10 Things You Should Know about the Lord's Supper and Communion
- Sam Storms Pastor, Author
- 2020 9 Apr
Why is it Called the Lord's Supper or Communion?
The Lord's Supper is also called "the Lord's table" (1 Corinthians 10:21), "holy communion," "cup of blessing" (1 Corinthians 10:16), and "breaking of bread" ( Acts 2:42 ). In the early Church it was called also "eucharist," or giving of thanks (Matthew 26:27), and generally by the Latin Church "mass," a name derived from the formula of dismission, Ite, missa est, i.e., "Go, it is discharged."
What is the Purpose of Communion?
- To commemorate the death of Christ: "This do in remembrance of me."
- To signify, seal, and apply to believers all the benefits of the new covenant. In this ordinance Christ ratifies his promises to his people, and they on their part solemnly consecrate themselves to him and to his entire service.
- To be a badge of the Christian profession.
- To indicate and to promote the communion of believers with Christ.
- To represent the mutual communion of believers with each other.
The elements used to represent Christ's body and blood are bread and wine. The kind of bread, whether leavened or unleavened, is not specified. Christ used unleavened bread simply because it was at that moment on the paschal table. Wine, and no other liquid, is to be used (Matthew 26:26-29). This is a permanent ordinance in the Church of Christ, and is to be observed "till he come" again. (Adapted from Easton's Bible Dictionary)
The primary biblical text on the nature and meaning of the Lord’s Supper/Table and Communion is 1 Corinthians 11:23-34. Here are ten brief observations on what we see in this text.
1) The Lord's Supper is primarily (but not exclusively) designed to elicit or to stimulate in our hearts remembrance of the person and work of Jesus: “Do this in remembrance of me” (1 Cor. 11:25).
2) This remembrance is commanded. Participation at the Lord's Table is not an option. Prolonged absence from it is spiritually unhealthy and willful neglect of it may be grounds for church discipline.

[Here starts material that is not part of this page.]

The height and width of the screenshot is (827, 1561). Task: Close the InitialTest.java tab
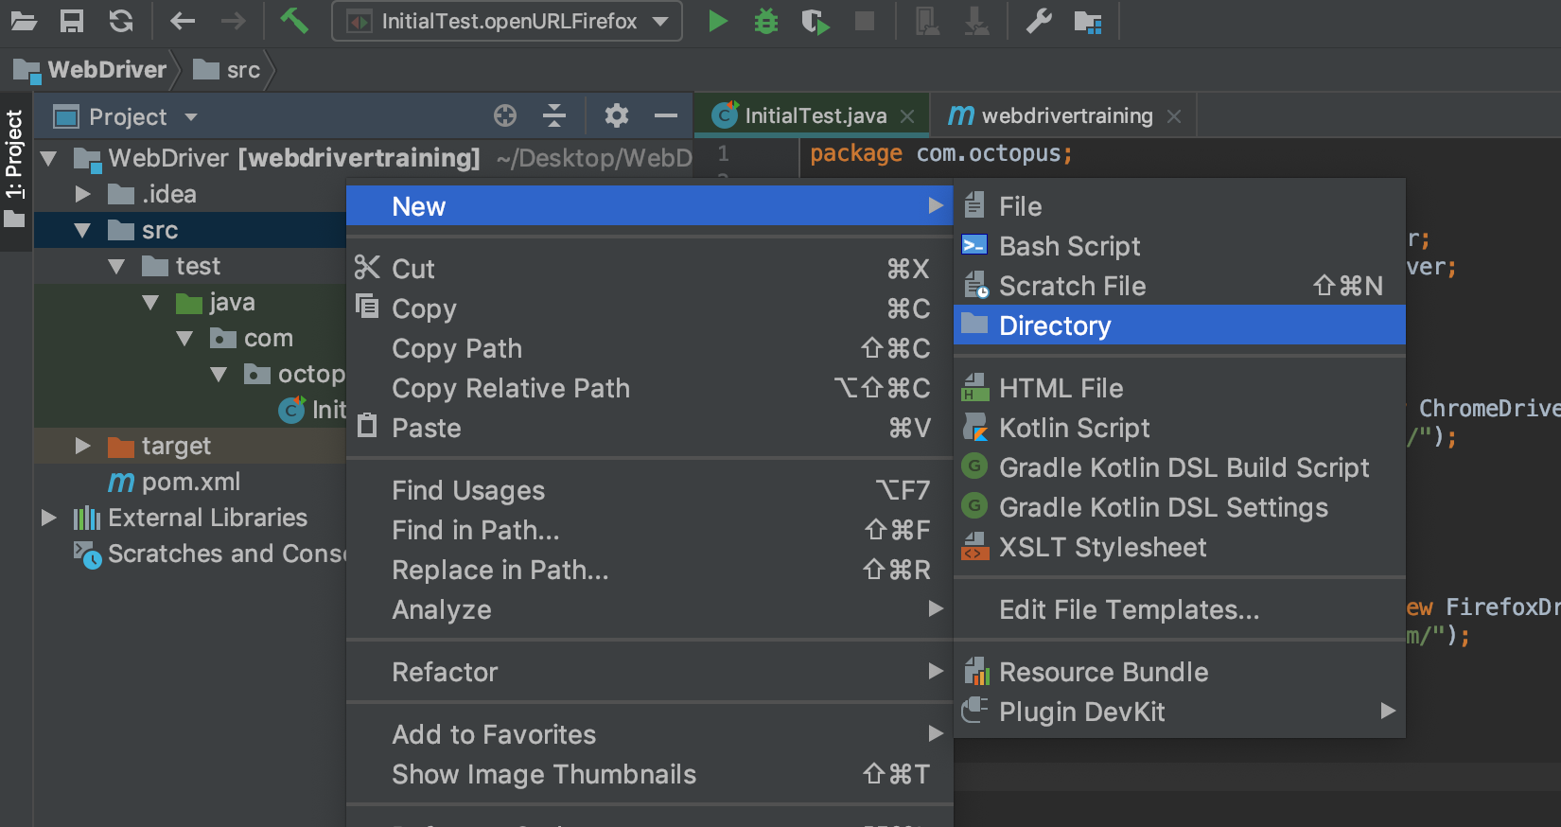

3) This remembrance entails the use of tangible elements: bread and wine. It isn't enough simply to say, “Remember!” The elements of bread and wine are given to stir our minds and hearts. The physical action of eating and drinking is designed to remind us that we spiritually “ingest” and depend upon Jesus and the saving benefits of his life, death, and resurrection. Just as food and drink are essential to sustain physical existence, so also the blessings and benefits that come to us through the body and blood of Christ are paramount to our spiritual flourishing.
4) It is a personal remembrance. We are to remember Jesus. The focus isn't on Abraham or Moses or Isaiah. The focus is no longer on the Jewish Passover or the night of his betrayal or anything else. The focus is Jesus. “Do this in remembrance of ME” (1 Cor. 11:25).

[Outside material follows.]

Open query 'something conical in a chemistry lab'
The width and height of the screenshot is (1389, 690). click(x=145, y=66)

5) In this remembering there is also confession. In partaking of the elements we declare: “Christ gave his body and blood for me. He died for me.” This is one among many reasons why I reject the practice of paedo-communion (the giving of the elements of the Table to infants). If one cannot and does not personally and consciously confess that the bread and wine symbolize the body and blood of Jesus sacrificed for sinners, he/she should not, indeed must not, partake of them.
6) In this remembering we also proclaim the Lord's death till he comes. This, then, is not merely an ordinance that looks to the past. It is an ordinance of hope that points to the future.
7) To partake of the Lord's Table in an unworthy manner (v. 27) is to take it without regard to its true worth, not yours. To partake unworthily is to come complacently, light-heartedly, giving no thought to that which the elements signify. I. H. Marshall explains:
"In some Christian circles today the fear of partaking unworthily in the Supper leads to believers of otherwise excellent character refraining from coming to the table of the Lord. When this happens, Paul's warning is being misunderstood. The Lord's Supper is the place where the forgiveness of sin is proclaimed and offered to all who would receive it. Paul's warning was not to those who were leading unworthy lives and longed for forgiveness but to those who were making a mockery of that which should have been most sacred and solemn by their behaviour at the meal” (116).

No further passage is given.